The JV aspect of Rogue One reflects Gareth Edwards’s uninspired direction. The first 90 minutes of Jyn and Cassian and the ragtag Rebellion traversing distant planets occurs in drab, shadowy places with monotonous dialogue repeating Star Wars cant. When the Rebellion finally arrives at Scarif, a tropical planet housing the Death Star, the bright sky, blue atmosphere, and unexpected palm trees are a real relief from aesthetic tedium. Suddenly, the toys appear: from the walking dinosaur tanks to space crafts in origami shapes. It’s like the March of Wooden Soldiers from Babes in Toyland, set at cliché warp speed.
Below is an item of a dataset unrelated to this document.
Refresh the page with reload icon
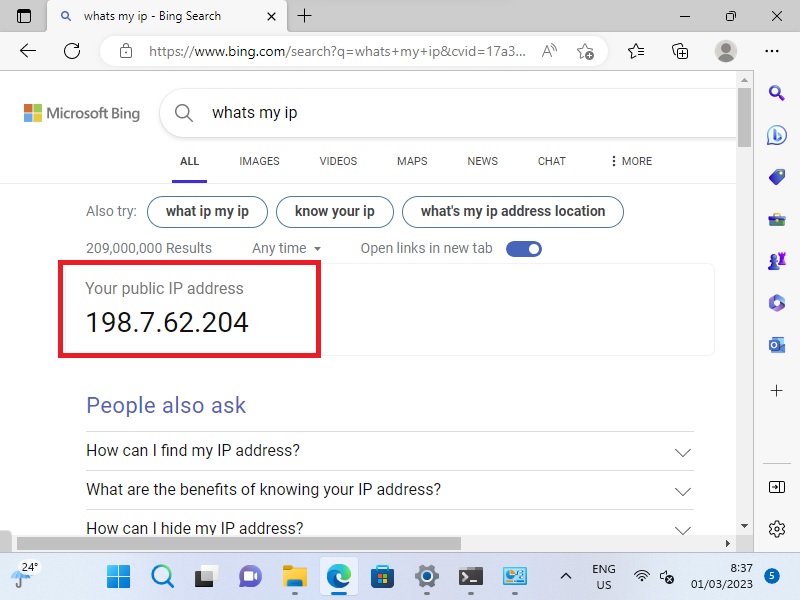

#related#In a tired attempt at making this Death Star battle a quasi-political allegory, Disney’s screenplay hacks (including Chris Weitz and Tony Gilroy) cajole the Occupy generation with the phrase “Rebellion is built on hope” — uttered twice, as if Star Wars had not been appropriated by Reagan’s defense department but was now in sync with contemporary student protest. But it’s a deceptive, Machiavellian mantra. Rogue One isn’t sophisticated enough to see past the phrase’s falsehood or adult enough to dramatize the current administration’s betrayal of “hope and change” and how its media sycophants eventually lost public trust in hope or change. Rogue One’s juvenile politics recall how, in Revenge of the Sith (2005), Princess Amidala (Natalie Portman) whimpered, “So this is how liberty dies . . . with thunderous applause.” Liberal reviewers hailed the line as a rebuke of George W. Bush’s reelection.
But there’s no need to ascribe fake significance to the Star Wars franchise when there are other great space movies, from Altman’s Countdown and Kubrick’s 2001 to Spielberg’s Close Encounters and Walter Hill’s Supernova. These films make Rogue One look like the JV team indeed.